One of the important aspects of MSCs is their immunomodulatory function. Many researchers have explored this capacity in freeze-thawed MSC versus freshly cultured MSCs. They found thawed MSCs have significantly reduced viability, substantially diminished capacity to inhibit in vitro T cell proliferation and decreased sensitivity to IFN-γ compared to freshly isolated cells. The thawed cells showed a relative unresponsiveness to both pro inflammatory and antiinflammatory cytokine signals (21, 37). Fortunately, once these thawed cells are cultured for 24 hours, they do regain much of their immunomodulatory capacities. Therefore, when cryopreserved cells are thawed, they must be cultured for a certain period of time before they are injected into patients. This finding clearly shows there is a difference between freshly cultured and freeze- thawed MSCs. It is important to consider this matter when treating patients with stem cells.

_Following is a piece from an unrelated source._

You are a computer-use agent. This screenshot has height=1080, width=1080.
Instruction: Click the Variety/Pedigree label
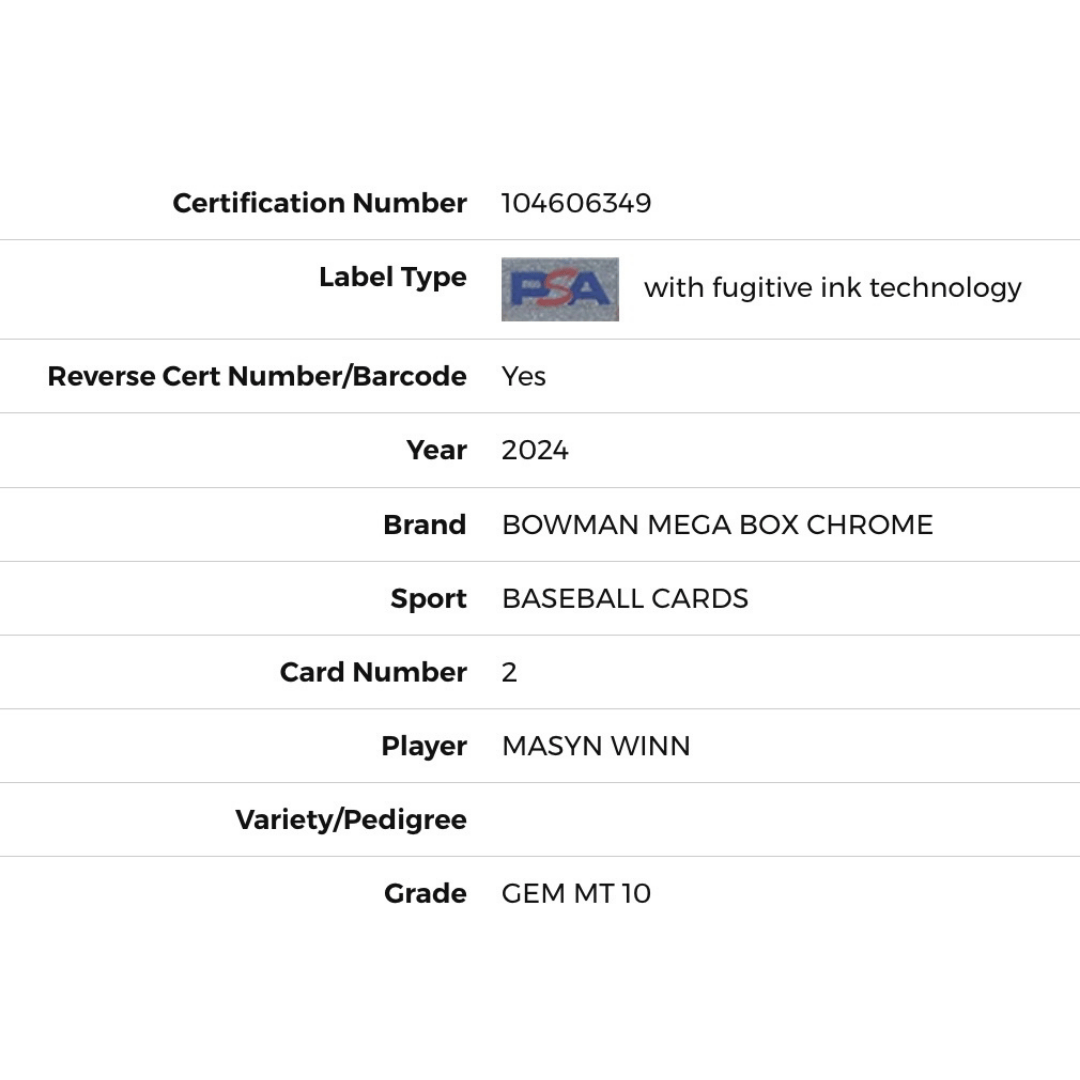pos(351,820)
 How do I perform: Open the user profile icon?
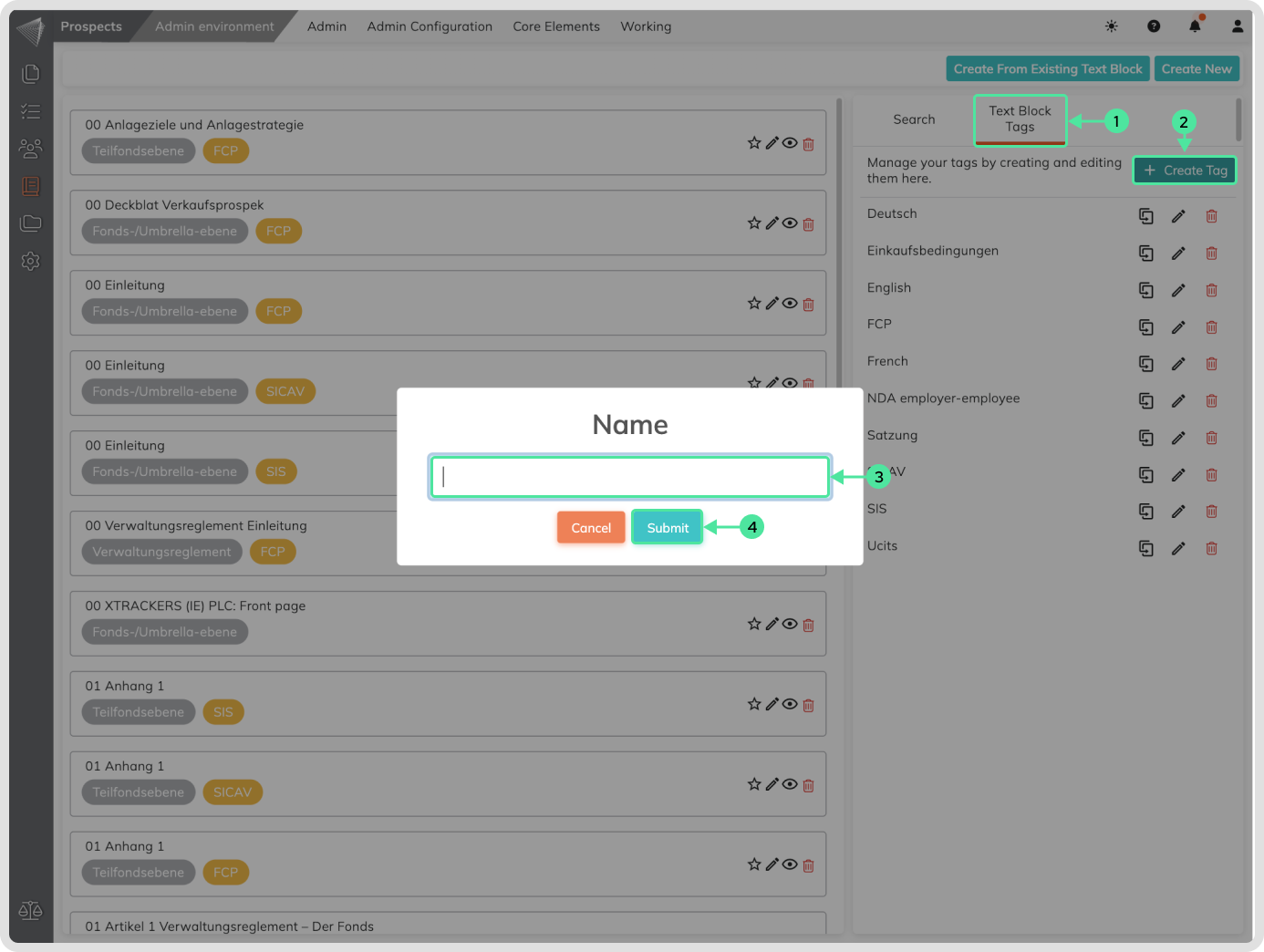[x=1238, y=26]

To address this issue, we sought to find a cell medium that would allow longer viability and functionality for freshly isolated and cultured MSC. Our medium of choice was human AB positive plasma. First, it has a human origin, which resolves the animal to human contamination issues. Second, we used AB positive plasma because it lacks blood type antibodies. Finally, plasma is the best medium for preserving the natural state of cells.
Our results show that MSCs isolated from bone marrow, adipose tissue and Wharton’s jelly preserve their stemness in AB+ plasma medium whether they are kept in the fridge or at room temperature conditions. We believe MSCs isolated from adipose tissue preserve their proliferative ability better than MSC cells isolated from bone marrow and Wharton’s jelly. This greater potency for expansion in culture conditions has been noted in other studies (38). The pattern of expansion for MSCs isolated from Bone marrow and Wharton’s jelly is similar but shows a more pronounced drop in proliferation relative to adipose tissue isolated MSCs over time. AB+ plasma is a suitable candidate for keeping these cells for at least 4 days because it has no adverse effect on their biological characteristics and capabilities. This finding will prove invaluable for therapeutic use of these cells.

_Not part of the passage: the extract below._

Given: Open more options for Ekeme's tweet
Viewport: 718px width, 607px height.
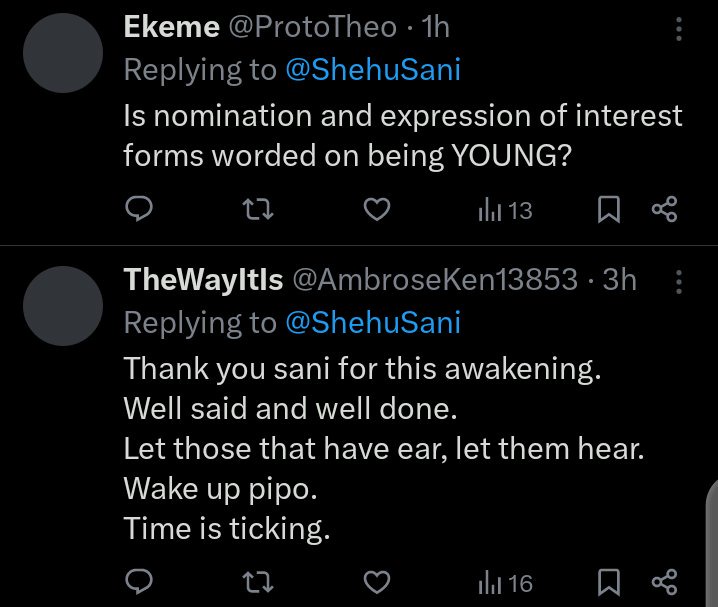Looking at the screenshot, I should coord(679,30).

MSC cells must first be isolated from their source, cultured, expanded and harvested. If the patient and clinical conditions are favorable and transfusion is possible on the same day cells are harvested, they can be suspended in normal saline solution supplemented with 2.5% HSA and 1 U/ml heparin. As long as this solution is injected to the patient within 18 hours, the cells will retain their viability, biological characteristics and growth potential in the body. Although these cells maintain their growth and differentiation potential in normal saline conditions for 24 hours, considering the decrease in viability to below 80% (especially for cells isolated from bone marrow and Wharton’s jelly), it is more reasonable to perform the transfusion within 18 hours. We also tested a few samples with suspension in 5% HSA. The results were similar to cells suspended in 2.5% HSA (Data not shown).
If it is not possible to inject cells within 24 hours after MSCs are harvested, the cells can be kept in AB+ human plasma for at least 4 days without compromising their biological characteristics and viability.
Our findings show that average viability and proliferative potential of cells in this medium remain above the acceptable range (viability of more than 80% and cell confluency above 80% within 20 days), however, some samples showed a decrease in these characteristics after 4 days. Our studies suggest MSCs isolated from adipose tissue can be kept in plasma for up to 7 days, however further validation is needed. Furthermore, although it is possible to keep these cells in plasma medium under fridge and room temperature conditions, we suggest cells be kept in fridge conditions (5+/- 3) because conditions are better maintained.
Suggestions for Further studies
To further confirm the findings of this study, these MSCs can be evaluated for immunomodulatory capabilities and efficacy using in vitro tests on day 3 and day 5.